Odds are on Korean casinos as gamblers returnKorean casinos are proving that the house does always win, with sales picking up in January and February following a difficult 2017 as the industry suffered from the loss of Chinese customers.
Statistics from the Korea Casino Association showed that 16 Korean casinos raked in sales of 204.8 billion ($191.7 million) won between January and February. This is a 15.9 increase year-on-year. The number of foreign customers slightly advanced 1.6 percent to 366,000 people.
In Korea most casinos only serve foreign customers as it is illegal for Koreans to gamble. The only exception to the law is Kangwon Land, a public company.

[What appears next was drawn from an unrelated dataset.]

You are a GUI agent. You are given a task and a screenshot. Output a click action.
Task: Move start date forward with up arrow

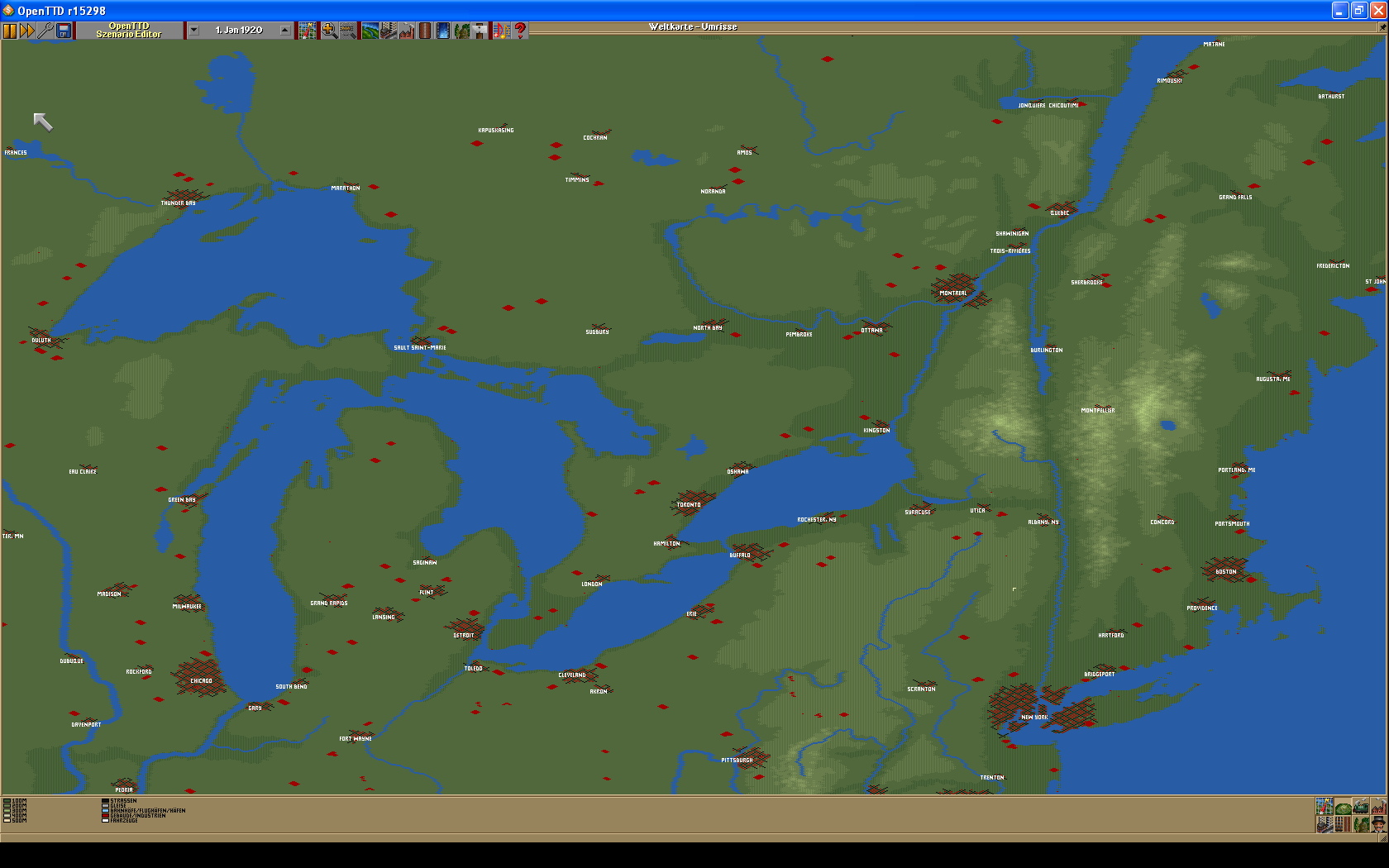click(x=285, y=31)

The increase was backed by a growing number of Japanese gamblers. The number of Japanese customers in January rose 5.2 percent year-on-year to 42,400 and 3.9 percent to 35,000 in February.
Chinese visitors declined 3.2 percent year-on-year to 89,700 people in January and 5.2 percent to 79,500 in February.
Last year the 16 casinos open to foreigners generated 668 billion won, 3.9 percent down from 2016. Soured relations between Korea and China over the installment of the U.S.-led Thaad antimissile system drove Chinese customers to other casinos in Macau, the Philippines and Vietnam.
Chinese VIPs are known for having deep pockets, not only in Korea, but casinos all over the world. Beijing’s apparent economic retaliation regarding tourism mainly focused on stopping group tours to Korea, meaning affluent Chinese VIPs who travel on their own wouldn’t technically have been directly restricted.
Nonetheless, industry insiders say that the Chinese government’s anti-Korea sentiment made it difficult for individual travelers to choose Korea over other Asian countries with casinos.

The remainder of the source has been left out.